One or more electrons (typically a pair of electrons) are dragged into the gap between the two atomic nuclei in the most basic conception of a covalent connection. The creation of bonds releases energy. Ionic bonds are strong (and so require high temperatures to melt), but they are also brittle, because ionic forces are short-range and do not easily bridge cracks and fractures. The physical features of crystals of classic mineral salts, such as table salt, are caused by this type of connection.

Metallic bonding is a less well-known type of bonding. Each atom in a metal provides one or more electrons to a "sea" of electrons that exists between numerous metal atoms in this sort of bonding. Each electron in this sea is free (because to its wave nature) to be linked with a large number of atoms at the same time.
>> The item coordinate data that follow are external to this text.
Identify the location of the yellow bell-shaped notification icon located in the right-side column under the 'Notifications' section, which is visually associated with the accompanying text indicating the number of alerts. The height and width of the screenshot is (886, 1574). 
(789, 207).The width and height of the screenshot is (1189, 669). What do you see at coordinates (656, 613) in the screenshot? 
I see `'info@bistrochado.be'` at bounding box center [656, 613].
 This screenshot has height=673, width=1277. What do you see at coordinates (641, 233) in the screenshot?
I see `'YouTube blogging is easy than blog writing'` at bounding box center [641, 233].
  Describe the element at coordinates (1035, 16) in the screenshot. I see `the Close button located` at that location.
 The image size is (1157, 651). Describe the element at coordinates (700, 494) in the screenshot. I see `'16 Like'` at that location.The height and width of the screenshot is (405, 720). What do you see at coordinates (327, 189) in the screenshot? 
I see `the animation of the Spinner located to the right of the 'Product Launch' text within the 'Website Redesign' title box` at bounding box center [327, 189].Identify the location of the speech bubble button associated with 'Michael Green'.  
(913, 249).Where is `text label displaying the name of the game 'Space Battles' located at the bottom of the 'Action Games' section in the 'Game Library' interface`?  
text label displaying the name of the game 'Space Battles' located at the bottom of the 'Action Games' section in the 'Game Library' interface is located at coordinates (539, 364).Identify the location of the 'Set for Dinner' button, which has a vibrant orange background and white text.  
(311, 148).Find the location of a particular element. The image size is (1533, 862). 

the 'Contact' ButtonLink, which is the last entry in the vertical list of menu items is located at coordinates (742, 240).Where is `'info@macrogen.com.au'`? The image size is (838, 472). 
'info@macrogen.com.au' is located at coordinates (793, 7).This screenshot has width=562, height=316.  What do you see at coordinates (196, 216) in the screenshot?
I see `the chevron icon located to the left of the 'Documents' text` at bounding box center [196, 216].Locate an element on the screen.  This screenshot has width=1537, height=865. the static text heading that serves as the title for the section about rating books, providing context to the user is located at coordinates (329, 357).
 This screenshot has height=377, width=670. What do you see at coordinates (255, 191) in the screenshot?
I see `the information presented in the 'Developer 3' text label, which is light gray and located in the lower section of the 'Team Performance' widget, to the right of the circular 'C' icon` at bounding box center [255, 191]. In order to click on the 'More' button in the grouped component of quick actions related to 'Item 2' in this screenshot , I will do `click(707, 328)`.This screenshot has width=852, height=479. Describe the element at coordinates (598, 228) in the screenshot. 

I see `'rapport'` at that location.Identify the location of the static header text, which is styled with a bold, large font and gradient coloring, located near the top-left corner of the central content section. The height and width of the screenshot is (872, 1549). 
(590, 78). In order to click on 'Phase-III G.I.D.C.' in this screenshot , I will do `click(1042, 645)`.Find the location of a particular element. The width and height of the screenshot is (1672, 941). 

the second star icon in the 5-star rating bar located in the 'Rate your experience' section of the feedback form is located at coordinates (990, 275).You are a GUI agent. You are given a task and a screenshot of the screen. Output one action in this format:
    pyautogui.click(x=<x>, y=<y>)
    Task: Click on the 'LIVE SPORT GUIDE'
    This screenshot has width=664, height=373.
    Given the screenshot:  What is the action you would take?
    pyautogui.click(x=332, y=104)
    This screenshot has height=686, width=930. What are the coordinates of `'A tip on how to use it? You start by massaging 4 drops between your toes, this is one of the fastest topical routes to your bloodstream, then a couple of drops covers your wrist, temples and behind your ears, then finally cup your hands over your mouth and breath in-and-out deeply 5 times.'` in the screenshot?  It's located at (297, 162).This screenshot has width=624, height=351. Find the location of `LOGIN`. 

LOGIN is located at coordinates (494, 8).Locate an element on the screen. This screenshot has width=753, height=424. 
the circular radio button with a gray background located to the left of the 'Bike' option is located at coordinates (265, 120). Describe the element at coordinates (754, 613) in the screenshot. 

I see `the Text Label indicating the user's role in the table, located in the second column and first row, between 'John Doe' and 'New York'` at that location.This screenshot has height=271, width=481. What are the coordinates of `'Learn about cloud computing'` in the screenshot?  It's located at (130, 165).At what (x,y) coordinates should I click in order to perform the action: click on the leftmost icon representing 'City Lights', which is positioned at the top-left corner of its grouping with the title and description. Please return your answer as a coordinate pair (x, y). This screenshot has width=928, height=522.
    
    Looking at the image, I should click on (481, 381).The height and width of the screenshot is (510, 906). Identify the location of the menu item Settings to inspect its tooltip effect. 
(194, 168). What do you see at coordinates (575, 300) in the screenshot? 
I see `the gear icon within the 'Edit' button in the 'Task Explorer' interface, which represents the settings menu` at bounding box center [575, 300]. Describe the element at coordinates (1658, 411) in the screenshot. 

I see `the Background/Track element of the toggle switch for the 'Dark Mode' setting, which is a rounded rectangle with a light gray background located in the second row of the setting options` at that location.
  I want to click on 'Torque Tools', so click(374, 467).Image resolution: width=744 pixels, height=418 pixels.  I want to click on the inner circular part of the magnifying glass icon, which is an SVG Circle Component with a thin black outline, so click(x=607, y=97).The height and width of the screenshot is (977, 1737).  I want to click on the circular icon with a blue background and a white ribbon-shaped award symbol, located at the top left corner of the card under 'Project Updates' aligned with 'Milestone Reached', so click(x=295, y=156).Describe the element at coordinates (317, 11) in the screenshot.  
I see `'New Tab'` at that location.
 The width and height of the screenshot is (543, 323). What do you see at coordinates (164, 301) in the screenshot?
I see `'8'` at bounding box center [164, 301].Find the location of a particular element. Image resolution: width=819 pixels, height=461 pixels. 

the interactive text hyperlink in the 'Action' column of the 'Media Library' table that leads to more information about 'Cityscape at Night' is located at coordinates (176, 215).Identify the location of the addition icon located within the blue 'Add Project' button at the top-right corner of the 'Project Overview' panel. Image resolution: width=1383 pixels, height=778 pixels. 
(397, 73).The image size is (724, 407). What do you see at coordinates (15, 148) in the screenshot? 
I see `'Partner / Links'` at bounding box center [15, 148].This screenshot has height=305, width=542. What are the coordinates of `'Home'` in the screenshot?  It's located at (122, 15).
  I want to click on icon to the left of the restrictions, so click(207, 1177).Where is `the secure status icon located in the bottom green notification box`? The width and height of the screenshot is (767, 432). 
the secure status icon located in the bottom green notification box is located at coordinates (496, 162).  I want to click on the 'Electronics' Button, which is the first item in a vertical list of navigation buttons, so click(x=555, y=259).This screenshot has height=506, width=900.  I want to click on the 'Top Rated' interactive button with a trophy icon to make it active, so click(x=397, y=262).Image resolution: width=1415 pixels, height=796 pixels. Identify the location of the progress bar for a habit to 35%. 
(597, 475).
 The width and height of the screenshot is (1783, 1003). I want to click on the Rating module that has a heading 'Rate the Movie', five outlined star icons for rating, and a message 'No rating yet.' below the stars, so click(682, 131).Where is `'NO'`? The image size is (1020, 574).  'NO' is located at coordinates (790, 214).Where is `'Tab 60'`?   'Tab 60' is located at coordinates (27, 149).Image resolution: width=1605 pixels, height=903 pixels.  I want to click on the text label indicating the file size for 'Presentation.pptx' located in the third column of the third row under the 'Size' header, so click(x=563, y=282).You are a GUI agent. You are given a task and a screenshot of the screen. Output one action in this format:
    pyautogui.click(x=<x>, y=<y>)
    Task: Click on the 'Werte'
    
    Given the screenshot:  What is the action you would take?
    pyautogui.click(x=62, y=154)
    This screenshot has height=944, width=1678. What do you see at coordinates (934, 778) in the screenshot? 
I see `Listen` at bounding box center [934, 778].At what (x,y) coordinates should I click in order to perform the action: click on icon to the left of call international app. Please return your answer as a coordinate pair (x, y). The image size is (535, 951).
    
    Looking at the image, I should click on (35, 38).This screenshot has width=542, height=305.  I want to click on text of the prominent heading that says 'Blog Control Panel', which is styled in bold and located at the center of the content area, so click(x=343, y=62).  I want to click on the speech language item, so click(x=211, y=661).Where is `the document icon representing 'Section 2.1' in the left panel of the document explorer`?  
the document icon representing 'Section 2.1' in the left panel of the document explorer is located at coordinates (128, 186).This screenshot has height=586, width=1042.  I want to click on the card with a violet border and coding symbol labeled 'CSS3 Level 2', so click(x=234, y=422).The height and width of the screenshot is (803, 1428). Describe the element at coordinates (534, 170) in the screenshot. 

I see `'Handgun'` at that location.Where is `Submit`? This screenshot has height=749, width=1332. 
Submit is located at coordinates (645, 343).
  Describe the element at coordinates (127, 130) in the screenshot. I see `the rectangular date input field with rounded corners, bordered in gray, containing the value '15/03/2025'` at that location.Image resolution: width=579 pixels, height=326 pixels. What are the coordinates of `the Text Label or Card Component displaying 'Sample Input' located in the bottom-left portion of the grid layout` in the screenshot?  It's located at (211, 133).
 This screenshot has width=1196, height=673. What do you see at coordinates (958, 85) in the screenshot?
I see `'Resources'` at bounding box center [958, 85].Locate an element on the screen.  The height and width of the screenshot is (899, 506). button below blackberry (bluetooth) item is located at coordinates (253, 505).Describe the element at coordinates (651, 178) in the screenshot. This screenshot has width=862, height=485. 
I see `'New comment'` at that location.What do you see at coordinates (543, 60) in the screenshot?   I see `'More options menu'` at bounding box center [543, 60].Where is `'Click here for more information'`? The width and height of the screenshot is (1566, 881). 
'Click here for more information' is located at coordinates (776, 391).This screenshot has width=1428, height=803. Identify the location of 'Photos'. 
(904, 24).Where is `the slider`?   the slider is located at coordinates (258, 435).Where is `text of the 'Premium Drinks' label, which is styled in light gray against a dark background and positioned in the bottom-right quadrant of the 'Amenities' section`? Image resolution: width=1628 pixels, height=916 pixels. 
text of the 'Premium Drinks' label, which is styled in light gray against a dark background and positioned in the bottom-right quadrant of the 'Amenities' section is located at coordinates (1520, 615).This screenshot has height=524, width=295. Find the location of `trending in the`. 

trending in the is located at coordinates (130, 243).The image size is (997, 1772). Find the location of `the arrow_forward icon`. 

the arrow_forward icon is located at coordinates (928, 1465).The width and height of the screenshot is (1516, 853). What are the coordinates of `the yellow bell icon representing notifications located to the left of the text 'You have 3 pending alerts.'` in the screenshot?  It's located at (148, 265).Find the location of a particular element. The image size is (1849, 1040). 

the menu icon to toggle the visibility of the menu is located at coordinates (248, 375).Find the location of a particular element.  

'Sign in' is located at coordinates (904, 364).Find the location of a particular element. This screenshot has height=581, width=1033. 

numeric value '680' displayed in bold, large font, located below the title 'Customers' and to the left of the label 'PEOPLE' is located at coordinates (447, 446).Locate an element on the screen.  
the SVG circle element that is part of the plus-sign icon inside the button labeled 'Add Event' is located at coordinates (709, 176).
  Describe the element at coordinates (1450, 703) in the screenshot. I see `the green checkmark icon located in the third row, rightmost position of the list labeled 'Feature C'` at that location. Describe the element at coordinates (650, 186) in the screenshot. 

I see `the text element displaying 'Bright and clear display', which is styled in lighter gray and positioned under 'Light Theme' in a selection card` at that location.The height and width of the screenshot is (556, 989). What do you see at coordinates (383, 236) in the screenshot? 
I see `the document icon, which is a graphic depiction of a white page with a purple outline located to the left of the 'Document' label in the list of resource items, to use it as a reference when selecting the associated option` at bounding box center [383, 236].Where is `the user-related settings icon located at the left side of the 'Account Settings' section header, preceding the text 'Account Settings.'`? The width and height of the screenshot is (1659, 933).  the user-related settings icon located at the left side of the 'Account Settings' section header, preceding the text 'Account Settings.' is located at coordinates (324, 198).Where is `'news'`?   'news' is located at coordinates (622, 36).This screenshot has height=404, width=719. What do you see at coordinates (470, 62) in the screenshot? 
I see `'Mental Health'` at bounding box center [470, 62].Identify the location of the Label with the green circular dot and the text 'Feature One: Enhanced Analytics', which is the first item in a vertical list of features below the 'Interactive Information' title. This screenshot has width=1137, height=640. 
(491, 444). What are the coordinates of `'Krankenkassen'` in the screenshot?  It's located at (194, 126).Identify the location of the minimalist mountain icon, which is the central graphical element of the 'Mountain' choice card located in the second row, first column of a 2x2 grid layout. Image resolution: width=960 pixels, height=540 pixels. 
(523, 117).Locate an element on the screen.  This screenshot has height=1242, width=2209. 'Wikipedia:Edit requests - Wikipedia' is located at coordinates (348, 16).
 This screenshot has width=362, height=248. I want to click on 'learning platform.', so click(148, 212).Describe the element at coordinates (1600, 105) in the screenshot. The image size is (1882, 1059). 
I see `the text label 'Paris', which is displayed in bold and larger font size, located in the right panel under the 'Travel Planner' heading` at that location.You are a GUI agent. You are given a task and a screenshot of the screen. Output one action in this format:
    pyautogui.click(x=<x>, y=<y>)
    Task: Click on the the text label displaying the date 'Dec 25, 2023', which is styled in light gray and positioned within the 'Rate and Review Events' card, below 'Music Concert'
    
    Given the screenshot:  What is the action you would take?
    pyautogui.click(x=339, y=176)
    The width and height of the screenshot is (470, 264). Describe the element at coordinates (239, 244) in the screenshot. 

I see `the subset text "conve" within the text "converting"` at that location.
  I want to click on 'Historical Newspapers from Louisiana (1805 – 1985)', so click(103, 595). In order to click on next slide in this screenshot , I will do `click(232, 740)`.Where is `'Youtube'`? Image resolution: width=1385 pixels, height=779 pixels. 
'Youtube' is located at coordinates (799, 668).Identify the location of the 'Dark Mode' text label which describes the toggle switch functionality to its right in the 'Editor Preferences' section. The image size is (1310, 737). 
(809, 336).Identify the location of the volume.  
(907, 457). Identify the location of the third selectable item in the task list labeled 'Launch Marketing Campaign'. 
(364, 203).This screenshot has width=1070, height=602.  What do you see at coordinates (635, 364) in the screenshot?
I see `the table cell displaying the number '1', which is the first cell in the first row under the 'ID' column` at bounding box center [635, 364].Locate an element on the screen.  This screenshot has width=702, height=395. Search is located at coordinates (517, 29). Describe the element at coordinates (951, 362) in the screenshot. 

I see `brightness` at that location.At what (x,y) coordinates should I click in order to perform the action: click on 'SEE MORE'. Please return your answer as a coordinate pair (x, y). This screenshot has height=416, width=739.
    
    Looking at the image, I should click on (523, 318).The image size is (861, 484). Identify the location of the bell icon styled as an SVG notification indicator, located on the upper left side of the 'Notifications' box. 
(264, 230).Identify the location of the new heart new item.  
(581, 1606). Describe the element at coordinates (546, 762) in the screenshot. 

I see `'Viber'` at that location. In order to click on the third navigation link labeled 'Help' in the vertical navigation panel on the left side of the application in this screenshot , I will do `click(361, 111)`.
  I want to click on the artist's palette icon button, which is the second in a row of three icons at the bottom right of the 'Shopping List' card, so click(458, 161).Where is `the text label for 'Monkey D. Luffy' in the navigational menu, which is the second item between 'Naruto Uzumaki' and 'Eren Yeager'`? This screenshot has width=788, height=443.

The bond is formed when metal atoms lose their electrons and become somewhat positively charged, but the electrons stay attracted too many atoms without being part of any one of them. Metallic bonding can be thought of as an extreme case of electron delocalization over a huge system of covalent connections in which every atom is involved. This form of connection is frequently extremely strong (resulting in the tensile strength of metals). Metallic bonding, on the other hand, is more collective in character than other types, allowing metal crystals to deform more easily because they are made up of atoms attracted to one other but not in any particular direction. Metals become malleable as a result of this.

Metals' usually excellent electrical and thermal conductivity, as well as their lustrous sheen that reflects most wavelengths of white light, are due to the cloud of electrons in metallic bonding.